Starring: Elizabeth Banks (Pitch Perfect), David Denman (Power Rangers), Jackson A. Dunn (Shameless), Matt Jones (Breaking Bad), Meredith Hagner (The Oath)
Director: David Yarovesky (The Hive)
Writers: Brian Gunn & Mark Gunn (Journey 2: The Mysterious Island)
Runtime: 1 hour 30 minutes
Release Date: 24th May (US), 19th June (UK)
With the glut of superhero movies constantly in coversation these days (and as much as I personally love most of them), a subversive new take is always welcome to shake up the status quo. Of all the recent examples, Brightburn is easily the most brazen by directly taking one of the genre’s most iconic characters and turning the concept on its head. The premise has a lot of potential, but unfortunately the final product doesn’t take that initial idea much further.
From the way the film has been marketed, it’d be easy to think that Brightburn is a direct commentary on grimdark superhero stories (Man of Steel in particular) and plays with those tropes by taking them to their most ridiculous extreme. However, though perhaps that was the intention, the final product makes little to no attempt at any level of deconstruction and is merely content to just take all the beats of the Superman mythos and flip the switches to “evil”. It all feels a little too “been there, done that”, when more potentially interesting concepts are present in the storytelling but go frustratingly underexplored. There’s flashes where the film that want to be topical, whilst in others it wants to be something of a black comedy, but in the end it lacks much of an identity beyond the hallmarks it borrows. It is just superhero origin tropes mixed with slasher movie tropes, and even then they don’t always work together. I mean, it’s ridiculous enough when Michael Myers takes his sweet time before killing someone, but when your slasher villain is faster than a speeding bullet yet still can’t kill anyone efficiently, the rule of cool quickly runs dry. Once it gets to the meat of its premise, Brightburn just doesn’t really have anywhere to go but the beaten path, and by its conclusion it doesn’t really know what to do but shrug and half-heartedly set up a sequel. If the film had a little more ambition, there are so many great ways it could have escalated into something truly unique. As is, it’s hardly much better than the dark reboots it supposedly satirises.

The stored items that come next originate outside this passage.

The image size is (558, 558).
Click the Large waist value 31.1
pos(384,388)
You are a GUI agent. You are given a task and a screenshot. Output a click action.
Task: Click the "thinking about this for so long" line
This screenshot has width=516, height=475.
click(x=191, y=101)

The lacklustre energy also ends up permeating the film’s performances, with a cast who all do a fine enough job but don’t exactly stand out either. Elizabeth Banks fares best as mother Tori Bayer, mainly because she has the most to work with, but the writing still never quite takes the character in a coherent direction. Tori feels kind of stuck in second gear until the third act, and her motivations for remaining in denial lack much nuance other than “he’s my son” when there’s so many complex avenues they could have explored. David Denman as father Kyle ends up basically being an audience proxy, saying the obvious if in a somewhat abrasive way, but his anger feels warranted given the frustrating lack on momentum in the plot’s structure. Ultimately, where the film’s success or failure ultimately lies is with Jackson A. Dunn as the corrupted alien child himself Brandon, and his performance wavers wildly in quality. Dunn is great when he has to play innocent, avoiding the usual trope of the perpetually creepy kid, which does help lend credence to his parents’ inability to see what’s up earlier on. However, when Dunn does let his inner psycho fly, it’s disappointingly flat and falls right back into trope territory.
From an aesthetic level, Brightburn clearly can’t keep up with its big budget inspirations but it does a serviceable job with what little it has. The film really does go for it with the gore, delivering some unique slasher movie kills that should have you squirming, but then there’s also plenty of effects that look effectively amateurish; I won’t say much more, but the final kill has compositing that would look fake by the standards of Richard Donner’s Superman. Everything else about the movie from the cinematography to even parts of the score is clearly trying to crib from the Christopher Nolan aesthetic, and though the imitation is solid it doesn’t do much with it.
Brightburn has a solid pitch: Man of Steel meets The Omen. Unfortunately, it’s a concept that ends up making for a much better trailer than a feature film. If you’ve seen any of the marketing, you’ve basically already seen the movie in your head, and what you haven’t seen will probably just bore or frustrate you. Brightburn never does anything particularly awful, and it think within it somewhere lies a much better movie if it had the guts to be more political or morbid, but as is I can’t call it anything other than a disappointment. If you really want your dark Superman action, I’d suggest just picking up some Elseworlds comics instead.